Training outpaces inference in AI infrastructure spending: Bernstein
As artificial intelligence companies clamor to build ever-growing large language models, AI infrastructure spending by Microsoft (NASDAQ:MSFT), Amazon Web Services (NASDAQ:AMZN), Google (NASDAQ:GOOG)(NASDAQ:GOOGL) and Meta Platforms (NASDAQ:META) is expected to reach a combined total of $160B in 2024, according to Bernstein Société Générale Group.
While investors generally believed more spending was going to inferencing, ever-increasing efficiencies in that area have prompted Bernstein to contend that training cost significantly more. Their latest data shows inferencing only accounts for about 5% of AI infrastructure spending.
Bernstein finds that every new LLM requires about 10 times in infrastructure costs over the previous model. For example, OpenAI’s GPT-2 was trained on a cluster of chips costing about $3M, while GPT-3 required about $30M worth of hardware to train. GPT-4 was then trained on 25,000 A100s, which cost about $300M.
Using this history as guidance, Bernstein determines GPT-5 will require 100,000 of Nvidia’s H100s, which would cost about $3B, to train the model. To put this in perspective, OpenAI is projected to earn $3.7B in sales in 2024.

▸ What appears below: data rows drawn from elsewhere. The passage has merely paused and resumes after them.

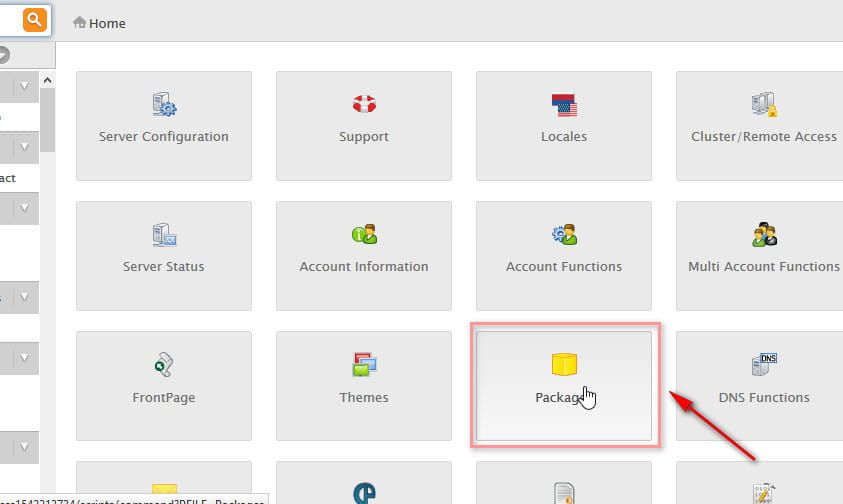Click the round collapse arrow atop the sidebar
The width and height of the screenshot is (843, 504).
tap(3, 55)
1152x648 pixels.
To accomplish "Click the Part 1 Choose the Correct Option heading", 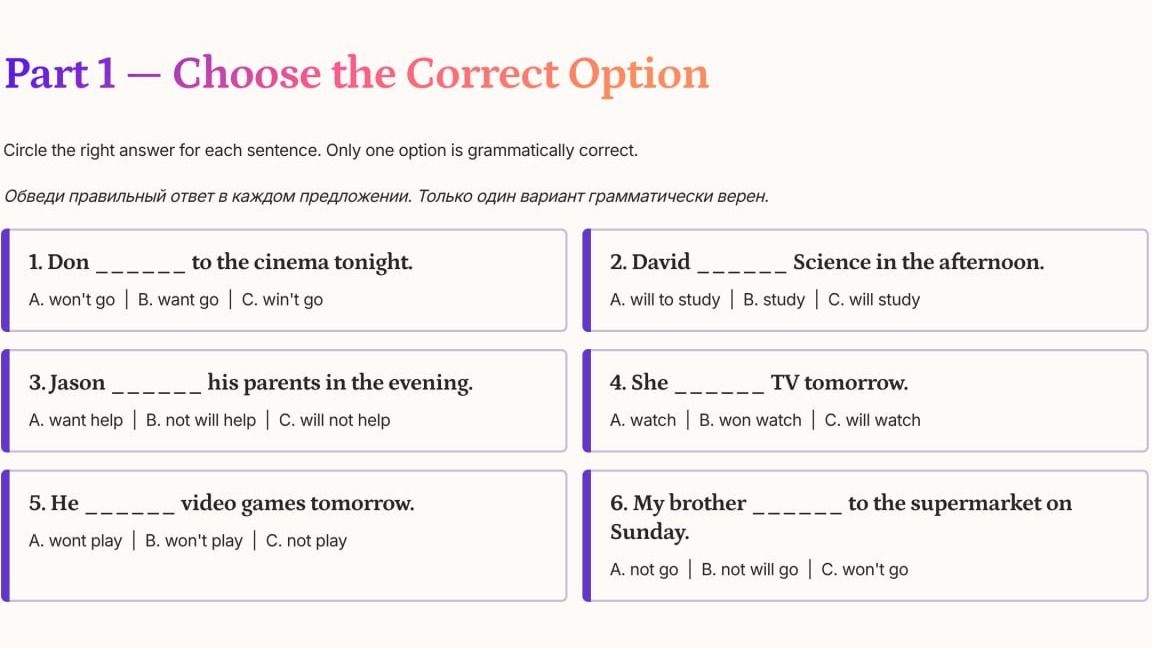I will tap(356, 73).
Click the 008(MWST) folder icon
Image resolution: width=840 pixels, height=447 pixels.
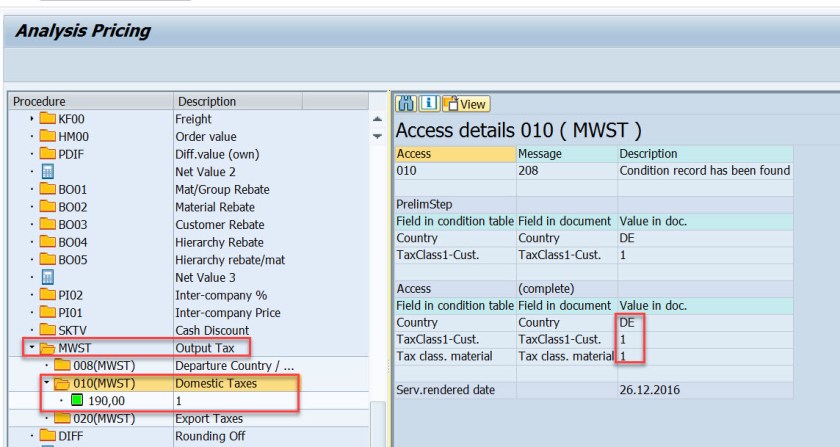[x=62, y=365]
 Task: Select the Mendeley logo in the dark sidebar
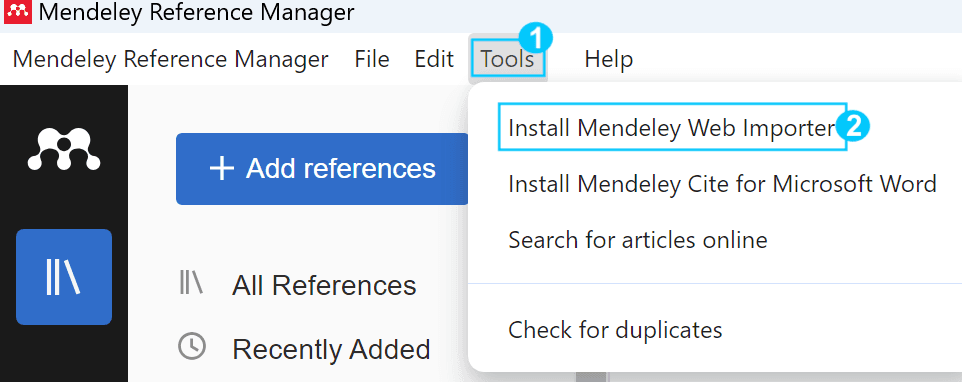[x=64, y=150]
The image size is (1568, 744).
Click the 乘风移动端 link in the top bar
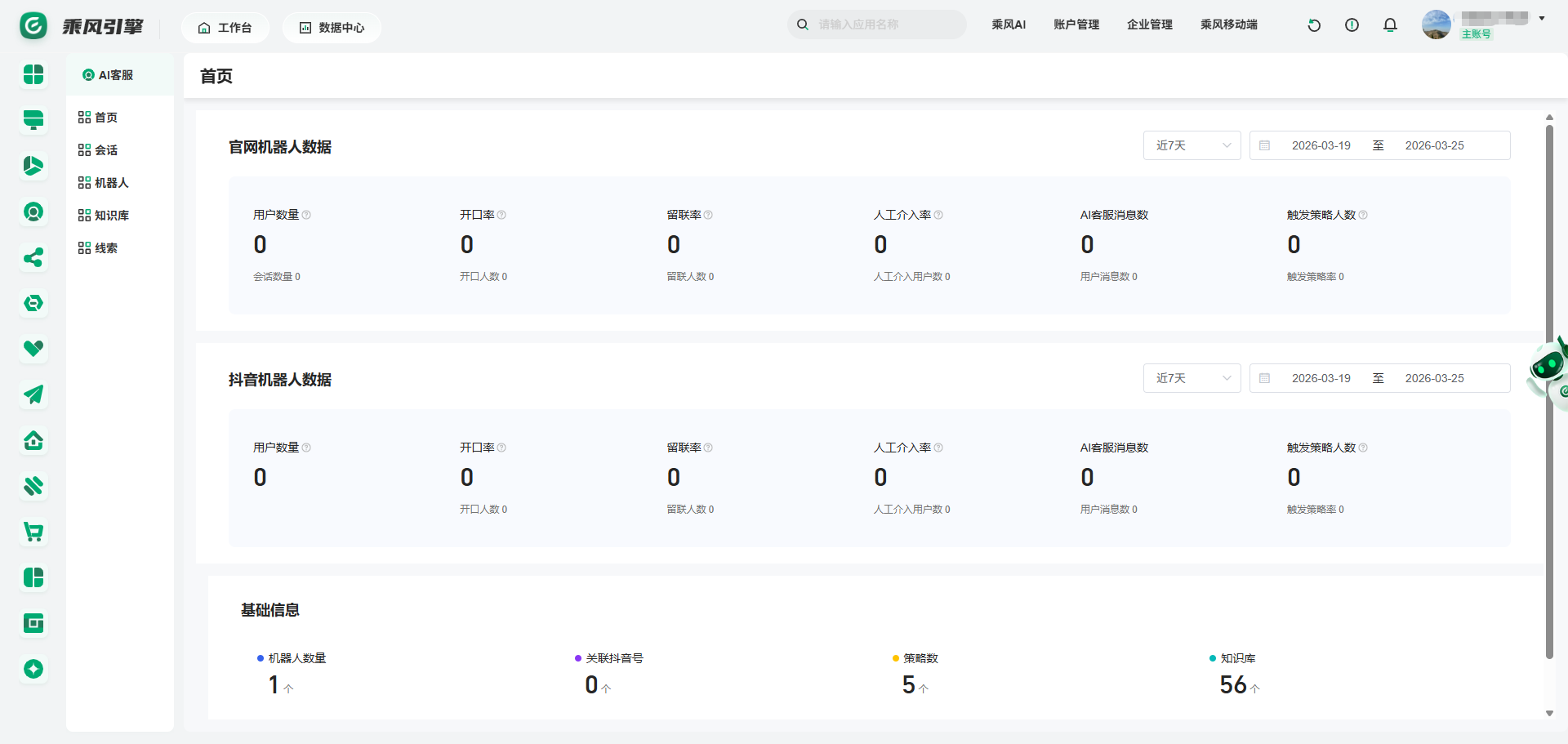tap(1228, 25)
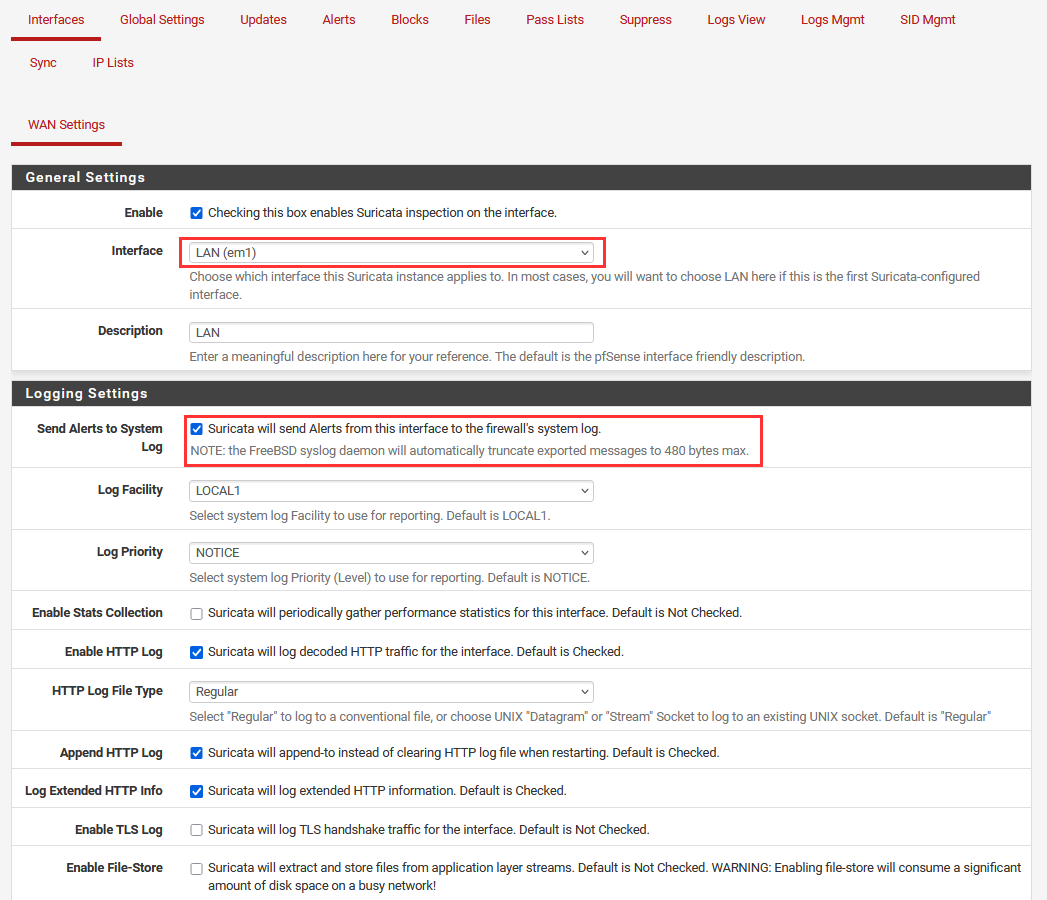Image resolution: width=1047 pixels, height=900 pixels.
Task: Go to the Updates tab
Action: point(263,20)
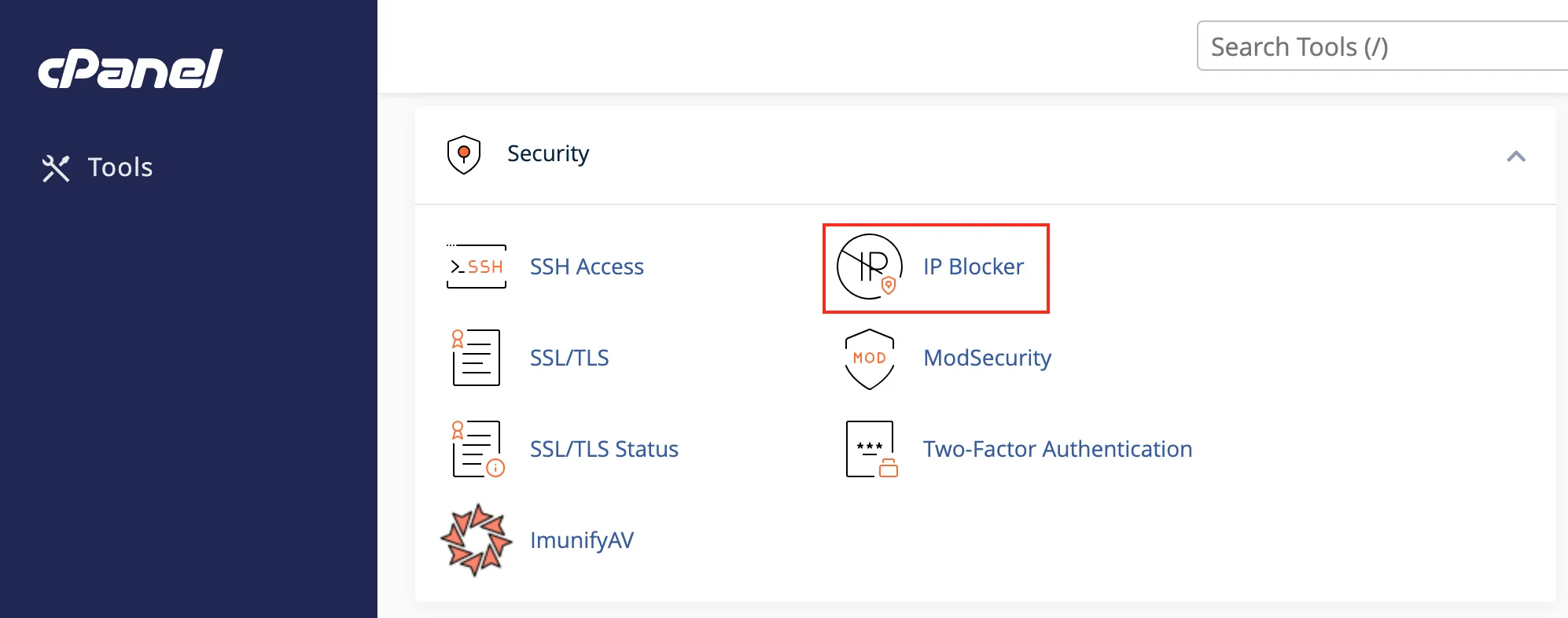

“For Dell (NYSE:DELL) and Hewlett Packard Enterprise (NYSE:HPE), we believe that their AI fortunes will remain tethered to training and Tier 2 hyperscalers for the foreseeable future, where profits are very low, as opposed to on-premise inferencing, where margins are likely to be much higher,” said Bernstein analysts, led by Toni Sacconaghi, in a Wednesday investor note.
“Potential for continued strong Gen-AI training dynamics is likely constructive for NVIDIA (NASDAQ:NVDA) at this point, though questions around the pace and trajectory of Gen-AI inference, however, may come more at the expense of their peers who have broadly acknowledged NVIDIA’s training dominance and have hence focused on inference as the bulk of their long-term opportunity,” he added.
Leading LLM builders are already pre-buying Nvidia’s Blackwell to prepare for next-generation models.
However, Bernstein warns “there are many precedents for tech companies over-building capacity and then experiencing a major digestion cycle, including within the server market specifically and the telco/fiber market.”
“In particular, we worry about a scenario where a new model generation disappoints, in turn leading to a deceleration in training spend, but inferencing adoption does not ramp steeply enough to ‘pick up the slack,’ creating a major air pocket in spend,” Bernstein added.